## TASK GOAL
Give again only those lines from the start of the entries through the line holding "Click Promoter label", leaving them as they are.

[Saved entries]
========

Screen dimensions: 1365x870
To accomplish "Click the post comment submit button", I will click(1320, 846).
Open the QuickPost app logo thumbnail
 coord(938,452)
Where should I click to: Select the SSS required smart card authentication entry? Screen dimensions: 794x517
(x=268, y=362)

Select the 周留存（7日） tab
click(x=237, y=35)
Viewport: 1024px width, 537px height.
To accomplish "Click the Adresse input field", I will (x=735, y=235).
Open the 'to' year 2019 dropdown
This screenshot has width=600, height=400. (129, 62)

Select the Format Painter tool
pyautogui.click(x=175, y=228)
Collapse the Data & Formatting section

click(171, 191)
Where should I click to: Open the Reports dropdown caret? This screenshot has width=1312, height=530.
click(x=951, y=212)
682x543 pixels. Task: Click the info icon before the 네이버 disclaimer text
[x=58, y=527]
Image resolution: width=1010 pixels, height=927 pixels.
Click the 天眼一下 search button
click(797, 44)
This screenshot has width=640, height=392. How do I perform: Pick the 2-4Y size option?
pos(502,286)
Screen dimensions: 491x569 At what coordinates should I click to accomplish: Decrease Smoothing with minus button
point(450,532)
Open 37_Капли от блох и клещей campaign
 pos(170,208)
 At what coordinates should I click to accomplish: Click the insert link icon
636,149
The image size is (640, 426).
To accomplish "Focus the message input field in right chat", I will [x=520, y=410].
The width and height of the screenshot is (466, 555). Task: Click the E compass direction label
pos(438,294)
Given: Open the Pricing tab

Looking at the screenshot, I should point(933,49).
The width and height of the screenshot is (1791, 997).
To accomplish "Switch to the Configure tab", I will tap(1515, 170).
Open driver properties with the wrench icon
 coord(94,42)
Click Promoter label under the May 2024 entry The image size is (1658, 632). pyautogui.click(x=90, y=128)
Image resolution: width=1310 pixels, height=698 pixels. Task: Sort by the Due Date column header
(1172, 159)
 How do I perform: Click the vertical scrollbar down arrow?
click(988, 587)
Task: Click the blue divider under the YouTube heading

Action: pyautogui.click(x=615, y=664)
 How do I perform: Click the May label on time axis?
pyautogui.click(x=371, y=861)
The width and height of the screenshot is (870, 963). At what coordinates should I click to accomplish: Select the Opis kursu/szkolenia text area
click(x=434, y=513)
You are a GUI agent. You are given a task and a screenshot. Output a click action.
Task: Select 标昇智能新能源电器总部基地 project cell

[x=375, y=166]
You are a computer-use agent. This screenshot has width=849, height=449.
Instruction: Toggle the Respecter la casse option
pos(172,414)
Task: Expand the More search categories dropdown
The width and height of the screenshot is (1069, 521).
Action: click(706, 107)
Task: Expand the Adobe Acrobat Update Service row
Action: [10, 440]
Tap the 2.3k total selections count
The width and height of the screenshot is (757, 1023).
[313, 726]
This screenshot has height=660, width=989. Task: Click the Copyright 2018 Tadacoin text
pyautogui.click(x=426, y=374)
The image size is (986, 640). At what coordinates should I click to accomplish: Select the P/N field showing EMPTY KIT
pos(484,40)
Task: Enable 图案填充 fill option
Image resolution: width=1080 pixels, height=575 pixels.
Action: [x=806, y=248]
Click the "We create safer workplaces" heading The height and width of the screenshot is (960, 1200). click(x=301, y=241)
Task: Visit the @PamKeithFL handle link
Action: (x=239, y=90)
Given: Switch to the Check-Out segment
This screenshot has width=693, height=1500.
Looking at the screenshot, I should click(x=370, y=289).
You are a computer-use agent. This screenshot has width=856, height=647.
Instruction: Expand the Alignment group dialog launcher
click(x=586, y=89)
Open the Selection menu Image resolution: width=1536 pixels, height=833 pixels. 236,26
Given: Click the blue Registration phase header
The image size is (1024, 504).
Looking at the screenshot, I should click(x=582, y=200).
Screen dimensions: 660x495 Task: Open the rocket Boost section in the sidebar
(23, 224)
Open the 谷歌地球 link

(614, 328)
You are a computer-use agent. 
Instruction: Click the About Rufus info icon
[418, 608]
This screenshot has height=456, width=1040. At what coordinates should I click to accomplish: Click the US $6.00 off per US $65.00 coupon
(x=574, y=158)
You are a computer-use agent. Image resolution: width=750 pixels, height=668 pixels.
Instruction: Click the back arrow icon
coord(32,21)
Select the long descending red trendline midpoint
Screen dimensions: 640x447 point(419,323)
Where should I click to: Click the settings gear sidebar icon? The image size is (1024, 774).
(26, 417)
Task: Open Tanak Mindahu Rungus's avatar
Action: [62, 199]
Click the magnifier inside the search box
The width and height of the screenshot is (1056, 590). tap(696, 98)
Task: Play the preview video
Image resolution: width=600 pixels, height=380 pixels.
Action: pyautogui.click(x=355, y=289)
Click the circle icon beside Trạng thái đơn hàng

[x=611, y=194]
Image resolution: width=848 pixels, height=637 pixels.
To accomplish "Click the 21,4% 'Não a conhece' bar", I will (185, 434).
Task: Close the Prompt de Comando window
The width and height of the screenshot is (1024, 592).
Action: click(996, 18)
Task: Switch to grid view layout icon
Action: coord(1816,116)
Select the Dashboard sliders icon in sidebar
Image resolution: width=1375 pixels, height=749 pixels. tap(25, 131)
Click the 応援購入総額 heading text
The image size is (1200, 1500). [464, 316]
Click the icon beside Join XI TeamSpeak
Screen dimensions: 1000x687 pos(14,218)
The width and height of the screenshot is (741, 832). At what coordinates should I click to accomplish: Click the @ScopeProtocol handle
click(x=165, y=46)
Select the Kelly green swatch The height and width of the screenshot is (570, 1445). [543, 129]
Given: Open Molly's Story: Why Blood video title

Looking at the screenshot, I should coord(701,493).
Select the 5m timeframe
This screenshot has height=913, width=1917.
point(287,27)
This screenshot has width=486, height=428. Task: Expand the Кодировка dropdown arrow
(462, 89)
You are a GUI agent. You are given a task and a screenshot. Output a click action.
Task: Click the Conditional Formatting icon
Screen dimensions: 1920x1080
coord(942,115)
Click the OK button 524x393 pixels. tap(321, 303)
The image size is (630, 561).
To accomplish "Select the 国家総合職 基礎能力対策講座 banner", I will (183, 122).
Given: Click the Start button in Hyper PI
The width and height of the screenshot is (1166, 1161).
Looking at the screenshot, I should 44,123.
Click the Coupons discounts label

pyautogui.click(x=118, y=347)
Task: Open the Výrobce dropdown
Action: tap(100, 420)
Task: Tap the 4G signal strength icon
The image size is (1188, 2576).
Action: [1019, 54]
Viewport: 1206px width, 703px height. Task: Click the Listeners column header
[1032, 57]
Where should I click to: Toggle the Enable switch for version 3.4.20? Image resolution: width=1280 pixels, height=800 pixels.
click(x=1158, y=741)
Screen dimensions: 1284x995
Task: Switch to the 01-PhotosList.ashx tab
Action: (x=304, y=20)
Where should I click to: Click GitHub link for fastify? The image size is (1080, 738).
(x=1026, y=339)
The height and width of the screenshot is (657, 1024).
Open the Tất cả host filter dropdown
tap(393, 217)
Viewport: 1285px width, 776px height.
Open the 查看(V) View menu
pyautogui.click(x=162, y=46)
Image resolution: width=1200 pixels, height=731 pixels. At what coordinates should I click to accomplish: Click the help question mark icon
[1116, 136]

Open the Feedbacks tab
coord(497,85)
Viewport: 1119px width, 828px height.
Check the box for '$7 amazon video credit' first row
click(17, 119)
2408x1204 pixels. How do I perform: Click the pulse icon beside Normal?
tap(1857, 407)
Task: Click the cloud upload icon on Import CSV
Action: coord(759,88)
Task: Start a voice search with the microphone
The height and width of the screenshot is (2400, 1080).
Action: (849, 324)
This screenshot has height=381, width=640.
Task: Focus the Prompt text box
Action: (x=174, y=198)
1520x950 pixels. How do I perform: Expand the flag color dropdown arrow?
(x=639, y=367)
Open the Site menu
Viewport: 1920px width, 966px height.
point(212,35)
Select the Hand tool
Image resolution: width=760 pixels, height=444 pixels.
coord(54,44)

========

## PROBLEM SOLUTION
Screen dimensions: 1365x870
To accomplish "Click the post comment submit button", I will click(1320, 846).
Open the QuickPost app logo thumbnail
 coord(938,452)
Where should I click to: Select the SSS required smart card authentication entry? Screen dimensions: 794x517
(x=268, y=362)

Select the 周留存（7日） tab
click(x=237, y=35)
Viewport: 1024px width, 537px height.
To accomplish "Click the Adresse input field", I will (x=735, y=235).
Open the 'to' year 2019 dropdown
This screenshot has width=600, height=400. (129, 62)

Select the Format Painter tool
pyautogui.click(x=175, y=228)
Collapse the Data & Formatting section

click(171, 191)
Where should I click to: Open the Reports dropdown caret? This screenshot has width=1312, height=530.
click(x=951, y=212)
682x543 pixels. Task: Click the info icon before the 네이버 disclaimer text
[x=58, y=527]
Image resolution: width=1010 pixels, height=927 pixels.
Click the 天眼一下 search button
click(797, 44)
This screenshot has width=640, height=392. How do I perform: Pick the 2-4Y size option?
pos(502,286)
Screen dimensions: 491x569 At what coordinates should I click to accomplish: Decrease Smoothing with minus button
point(450,532)
Open 37_Капли от блох и клещей campaign
 pos(170,208)
 At what coordinates should I click to accomplish: Click the insert link icon
636,149
The image size is (640, 426).
To accomplish "Focus the message input field in right chat", I will [x=520, y=410].
The width and height of the screenshot is (466, 555). Task: Click the E compass direction label
pos(438,294)
Given: Open the Pricing tab

Looking at the screenshot, I should point(933,49).
The width and height of the screenshot is (1791, 997).
To accomplish "Switch to the Configure tab", I will tap(1515, 170).
Open driver properties with the wrench icon
 coord(94,42)
Click Promoter label under the May 2024 entry The image size is (1658, 632). pyautogui.click(x=90, y=128)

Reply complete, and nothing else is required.